Ich wusste schon lange, dass die Greina zu einem Symbol geworden war. Sie steht für eine wundervolle Geschichte eines eigenverantwortlichen Verzichts. Die Nordostschweizer Kraftwerke liessen ihre Konzessionsrechte fallen. Der Verzicht kam überraschend, viele Kräfte wirkten zusammen, es war die Zeit der 1980er-Jahre, als auch der Verzicht auf das AKW Kaiseraugst folgte.
Ausstellung zum Erhalt der Greina
Kunst als aktiver Landschaftsschutz
Mit dem Slogan «Kunst als aktiver Landschaftsschutz» verband mein Vater die damals unbekannte Gebirgslandschaft mit Menschen in der ganzen Schweiz, mit Berg- und Landschaftsliebenden, mit den Herzen der Menschen in der Surselva und im Bleniotal. Mit über 90 Jahren ist mein Vater noch voller Tatendrang, voller Energie und Enthusiasmus. Für mich war es höchste Zeit, meinen Vater in einer anderen Weise bei der Arbeit zu beobachten, ihm zuzuhören, ihm Fragen zu stellen, ihn mit seinen Kunstwerken zu konfrontieren. Davon ausgehend habe ich die Spur zu den Menschen gelegt, die mit ihm und der Greina verbunden sind.
Die Landschaft und die Menschen zu befragen, entsprach meinem Wunsch, mich absichtslos heranzutasten und dabei nahe an den eigenen Gefühlen zu bleiben. Darauf folgte der nächste Schritt, hin zu einem Kinofilm, in dem die Essenz dieser Erkundungen vertieft wurden. Aron Nick als Co-Autor und Marlen Schmid als Cutterin leisteten Grossartiges. Alles begann von Neuem. Was schon angelegt war, wurde wiederholt, ergänzt und vertieft. Dadurch wurde der Film geboren als ein Stück Vater-Sohn-Bindungsgeschichte, als Zeugnis einer Schwarm-Leidenschaft für die Greina, die tatsächlich Berge versetzen konnte, und als Hommage an die Greina, damit sich ihre Schönheit ein weiteres Mal entfalten kann.
Bryan Cyril Thurston: Greina
Durch Bilder zur Poesie
Ich wusste, dass mir nur letzte Momente blieben, um meinen Vater in einem neuen Licht zu sehen, um Schritte zu unternehmen, mich hinzuwenden und ihm nahe zu sein.

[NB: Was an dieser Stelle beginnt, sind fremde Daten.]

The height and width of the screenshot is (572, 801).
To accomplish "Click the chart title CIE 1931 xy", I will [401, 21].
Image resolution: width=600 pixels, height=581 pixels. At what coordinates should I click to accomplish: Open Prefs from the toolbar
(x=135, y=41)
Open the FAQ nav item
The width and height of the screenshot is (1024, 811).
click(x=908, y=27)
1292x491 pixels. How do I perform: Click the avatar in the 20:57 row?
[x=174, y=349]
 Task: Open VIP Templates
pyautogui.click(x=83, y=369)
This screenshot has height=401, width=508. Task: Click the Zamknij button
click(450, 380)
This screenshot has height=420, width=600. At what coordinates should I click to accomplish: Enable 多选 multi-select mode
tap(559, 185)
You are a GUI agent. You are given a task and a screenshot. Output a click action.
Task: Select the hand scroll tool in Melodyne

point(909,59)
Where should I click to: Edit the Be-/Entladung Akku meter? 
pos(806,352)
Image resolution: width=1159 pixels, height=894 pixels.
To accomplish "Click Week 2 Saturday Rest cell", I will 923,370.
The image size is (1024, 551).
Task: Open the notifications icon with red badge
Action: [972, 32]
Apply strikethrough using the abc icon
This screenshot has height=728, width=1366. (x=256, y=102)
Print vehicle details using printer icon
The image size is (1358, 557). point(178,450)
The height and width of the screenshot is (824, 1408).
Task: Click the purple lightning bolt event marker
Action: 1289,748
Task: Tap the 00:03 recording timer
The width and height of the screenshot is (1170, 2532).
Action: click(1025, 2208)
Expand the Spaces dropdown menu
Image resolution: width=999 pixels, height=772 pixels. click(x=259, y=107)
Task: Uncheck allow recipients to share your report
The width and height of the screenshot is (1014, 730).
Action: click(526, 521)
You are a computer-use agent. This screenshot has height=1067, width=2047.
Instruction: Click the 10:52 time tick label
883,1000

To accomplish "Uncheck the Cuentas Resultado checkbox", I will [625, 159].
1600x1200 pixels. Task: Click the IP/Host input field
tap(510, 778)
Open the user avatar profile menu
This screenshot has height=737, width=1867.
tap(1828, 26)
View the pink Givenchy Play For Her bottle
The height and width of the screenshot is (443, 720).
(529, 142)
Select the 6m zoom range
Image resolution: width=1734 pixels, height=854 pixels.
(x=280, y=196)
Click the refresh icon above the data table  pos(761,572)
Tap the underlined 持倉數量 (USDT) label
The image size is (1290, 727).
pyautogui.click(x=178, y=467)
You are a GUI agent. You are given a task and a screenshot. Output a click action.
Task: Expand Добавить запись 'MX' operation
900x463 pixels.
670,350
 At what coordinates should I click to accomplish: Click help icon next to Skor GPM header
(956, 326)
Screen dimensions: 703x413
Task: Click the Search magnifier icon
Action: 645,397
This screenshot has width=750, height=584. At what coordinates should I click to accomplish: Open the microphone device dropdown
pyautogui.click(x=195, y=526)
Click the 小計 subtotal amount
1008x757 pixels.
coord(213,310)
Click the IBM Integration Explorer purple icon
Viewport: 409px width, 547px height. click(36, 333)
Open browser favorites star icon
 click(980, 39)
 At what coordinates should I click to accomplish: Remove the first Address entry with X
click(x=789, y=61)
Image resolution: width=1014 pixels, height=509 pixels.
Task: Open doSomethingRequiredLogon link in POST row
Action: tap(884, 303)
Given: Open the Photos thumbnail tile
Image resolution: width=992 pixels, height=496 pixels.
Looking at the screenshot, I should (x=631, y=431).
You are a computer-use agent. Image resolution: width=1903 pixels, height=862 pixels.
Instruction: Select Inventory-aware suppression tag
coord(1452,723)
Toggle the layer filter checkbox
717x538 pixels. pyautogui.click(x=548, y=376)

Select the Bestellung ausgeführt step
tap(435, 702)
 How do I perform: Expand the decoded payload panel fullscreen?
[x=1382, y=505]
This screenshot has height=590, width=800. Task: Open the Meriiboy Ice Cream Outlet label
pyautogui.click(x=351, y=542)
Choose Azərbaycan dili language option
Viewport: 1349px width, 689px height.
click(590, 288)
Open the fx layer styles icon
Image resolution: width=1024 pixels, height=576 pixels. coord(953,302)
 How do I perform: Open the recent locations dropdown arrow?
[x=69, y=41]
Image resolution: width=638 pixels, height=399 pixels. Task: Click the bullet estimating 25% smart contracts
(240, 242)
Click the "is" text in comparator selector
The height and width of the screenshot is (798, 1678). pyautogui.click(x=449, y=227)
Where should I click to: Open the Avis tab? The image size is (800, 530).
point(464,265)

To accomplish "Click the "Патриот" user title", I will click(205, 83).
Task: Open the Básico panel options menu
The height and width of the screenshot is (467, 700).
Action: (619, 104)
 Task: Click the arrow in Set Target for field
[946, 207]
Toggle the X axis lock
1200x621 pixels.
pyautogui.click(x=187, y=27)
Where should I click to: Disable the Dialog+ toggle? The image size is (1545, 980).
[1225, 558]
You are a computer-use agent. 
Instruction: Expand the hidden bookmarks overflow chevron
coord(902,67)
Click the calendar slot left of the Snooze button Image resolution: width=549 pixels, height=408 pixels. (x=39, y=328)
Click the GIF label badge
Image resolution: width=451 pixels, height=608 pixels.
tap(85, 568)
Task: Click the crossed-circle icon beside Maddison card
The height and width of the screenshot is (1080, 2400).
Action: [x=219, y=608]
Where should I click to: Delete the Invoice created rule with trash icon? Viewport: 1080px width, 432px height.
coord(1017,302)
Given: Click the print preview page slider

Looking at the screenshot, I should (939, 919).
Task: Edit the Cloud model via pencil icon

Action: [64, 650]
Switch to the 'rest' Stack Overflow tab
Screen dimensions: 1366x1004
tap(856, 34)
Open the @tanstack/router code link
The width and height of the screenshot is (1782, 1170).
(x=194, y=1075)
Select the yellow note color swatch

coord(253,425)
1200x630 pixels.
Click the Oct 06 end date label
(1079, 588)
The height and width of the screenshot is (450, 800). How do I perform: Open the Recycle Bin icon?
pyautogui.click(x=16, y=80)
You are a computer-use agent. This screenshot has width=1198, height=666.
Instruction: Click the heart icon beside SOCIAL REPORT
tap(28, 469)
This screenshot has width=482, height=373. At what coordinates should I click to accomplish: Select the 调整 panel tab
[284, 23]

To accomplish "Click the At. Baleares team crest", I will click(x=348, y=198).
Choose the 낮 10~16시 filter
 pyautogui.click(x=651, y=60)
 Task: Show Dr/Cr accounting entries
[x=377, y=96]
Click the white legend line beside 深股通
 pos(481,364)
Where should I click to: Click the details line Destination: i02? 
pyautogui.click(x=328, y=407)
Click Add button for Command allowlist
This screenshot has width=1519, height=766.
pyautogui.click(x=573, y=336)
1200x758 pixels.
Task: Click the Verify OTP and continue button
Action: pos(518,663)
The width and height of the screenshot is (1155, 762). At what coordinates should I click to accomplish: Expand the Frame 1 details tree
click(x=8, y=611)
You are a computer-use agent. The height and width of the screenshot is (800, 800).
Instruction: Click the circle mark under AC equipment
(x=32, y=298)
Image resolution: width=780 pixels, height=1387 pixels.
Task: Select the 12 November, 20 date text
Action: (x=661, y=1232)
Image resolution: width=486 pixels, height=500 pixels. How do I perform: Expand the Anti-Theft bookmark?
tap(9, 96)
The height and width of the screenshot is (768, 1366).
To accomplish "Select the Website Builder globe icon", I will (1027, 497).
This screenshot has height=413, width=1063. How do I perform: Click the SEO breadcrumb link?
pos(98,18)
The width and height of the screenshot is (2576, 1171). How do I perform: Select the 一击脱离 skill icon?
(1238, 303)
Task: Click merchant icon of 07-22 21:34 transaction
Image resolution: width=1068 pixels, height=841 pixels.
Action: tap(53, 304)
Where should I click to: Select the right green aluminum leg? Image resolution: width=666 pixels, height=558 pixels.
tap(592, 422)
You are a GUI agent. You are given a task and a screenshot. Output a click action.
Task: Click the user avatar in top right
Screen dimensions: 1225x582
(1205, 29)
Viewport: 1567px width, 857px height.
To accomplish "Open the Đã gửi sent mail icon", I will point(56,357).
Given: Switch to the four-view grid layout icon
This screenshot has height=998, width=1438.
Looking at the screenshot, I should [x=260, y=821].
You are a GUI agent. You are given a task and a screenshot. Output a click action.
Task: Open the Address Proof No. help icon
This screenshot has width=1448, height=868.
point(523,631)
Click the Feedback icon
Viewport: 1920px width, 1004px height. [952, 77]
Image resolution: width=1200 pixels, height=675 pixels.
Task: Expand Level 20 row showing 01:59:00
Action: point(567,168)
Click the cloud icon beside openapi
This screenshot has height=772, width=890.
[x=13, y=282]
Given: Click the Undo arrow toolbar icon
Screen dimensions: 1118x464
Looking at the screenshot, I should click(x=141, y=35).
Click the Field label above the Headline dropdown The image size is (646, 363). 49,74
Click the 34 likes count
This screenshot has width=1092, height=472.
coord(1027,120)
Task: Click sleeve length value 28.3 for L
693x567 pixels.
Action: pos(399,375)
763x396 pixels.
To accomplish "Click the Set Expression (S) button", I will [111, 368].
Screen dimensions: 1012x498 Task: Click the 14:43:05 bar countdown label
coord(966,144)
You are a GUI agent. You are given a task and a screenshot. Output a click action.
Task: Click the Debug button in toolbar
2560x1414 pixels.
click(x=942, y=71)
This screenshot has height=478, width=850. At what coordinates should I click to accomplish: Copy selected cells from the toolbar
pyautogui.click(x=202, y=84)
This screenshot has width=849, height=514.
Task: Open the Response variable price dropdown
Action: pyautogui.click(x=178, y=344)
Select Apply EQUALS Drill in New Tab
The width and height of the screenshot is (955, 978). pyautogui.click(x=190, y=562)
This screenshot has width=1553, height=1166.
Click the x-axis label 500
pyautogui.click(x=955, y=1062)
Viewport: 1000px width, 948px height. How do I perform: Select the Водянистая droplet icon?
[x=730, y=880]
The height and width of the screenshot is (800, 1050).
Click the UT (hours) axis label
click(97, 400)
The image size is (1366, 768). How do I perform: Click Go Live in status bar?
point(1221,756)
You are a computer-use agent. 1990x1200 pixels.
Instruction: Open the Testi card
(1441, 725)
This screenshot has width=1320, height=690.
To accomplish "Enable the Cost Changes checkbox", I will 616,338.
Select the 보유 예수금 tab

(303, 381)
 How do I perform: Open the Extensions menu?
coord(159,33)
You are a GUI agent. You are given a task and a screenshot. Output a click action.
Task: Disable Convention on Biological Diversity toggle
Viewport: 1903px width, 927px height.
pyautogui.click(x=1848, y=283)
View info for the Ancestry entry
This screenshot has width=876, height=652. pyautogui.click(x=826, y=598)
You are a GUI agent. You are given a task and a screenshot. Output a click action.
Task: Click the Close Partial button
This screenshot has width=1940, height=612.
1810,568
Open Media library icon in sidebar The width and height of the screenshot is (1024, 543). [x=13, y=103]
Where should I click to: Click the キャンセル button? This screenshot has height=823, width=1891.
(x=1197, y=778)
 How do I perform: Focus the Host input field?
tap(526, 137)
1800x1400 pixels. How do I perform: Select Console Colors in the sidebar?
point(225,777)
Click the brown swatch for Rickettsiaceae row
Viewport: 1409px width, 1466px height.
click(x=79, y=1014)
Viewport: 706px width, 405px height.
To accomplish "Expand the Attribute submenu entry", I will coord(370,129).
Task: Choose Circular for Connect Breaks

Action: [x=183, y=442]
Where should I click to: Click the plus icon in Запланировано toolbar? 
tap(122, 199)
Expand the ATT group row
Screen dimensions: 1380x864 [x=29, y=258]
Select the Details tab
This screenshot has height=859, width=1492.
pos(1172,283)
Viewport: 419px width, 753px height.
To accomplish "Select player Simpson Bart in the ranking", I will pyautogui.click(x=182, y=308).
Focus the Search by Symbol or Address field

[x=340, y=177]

Und ich bin mir sicher, dass das Thema viele Väter und Söhne betrifft, genauso wie die Kraft der Poesie heute von vielen Menschen dringender gebraucht wird als je zuvor. Gemeint ist eine Kraft, die den eigenen Händen vertraut, die etwas aus einer Notwendigkeit heraus an die Hand nimmt. Der Film zeichnet die Leidenschaft eines Menschen nach, der sich mit seinen Kunstwerken voll und ganz einer bedrohten Landschaft seiner Sehnsucht hingab. Es wirkte Wunder! Die Berge blieben, das Wasser, die Alpweiden.
Noch mit 90 aktiv
Vom Schluss zum Anfang
Heute haben wir die Gewissheit: Die Greina bleibt, sie spricht zu uns und ihre Stimme bewegt etwas in uns. Die Werke von Bryan sind für alle Zeiten gesichert, nicht aber der Geist und die Kraft, die das Unmögliche möglich machten: «Jetzt braucht es uns, heute und in Zukunft brauchen wir solche Kräfte, die der Poesie vertrauen!»
Vielleicht ist das die Kernaussage dieses tiefsinnigen, meditativen Filmes von Patrick, der weit über die Familiengeschichte, die Aussagen der Mitmenschen, die in Kunstwerke verwandelten Landschaften der Greina führt, an den Ort des Heimwehs der Menschen nach ihrem Ursprung, ihrer Heimat.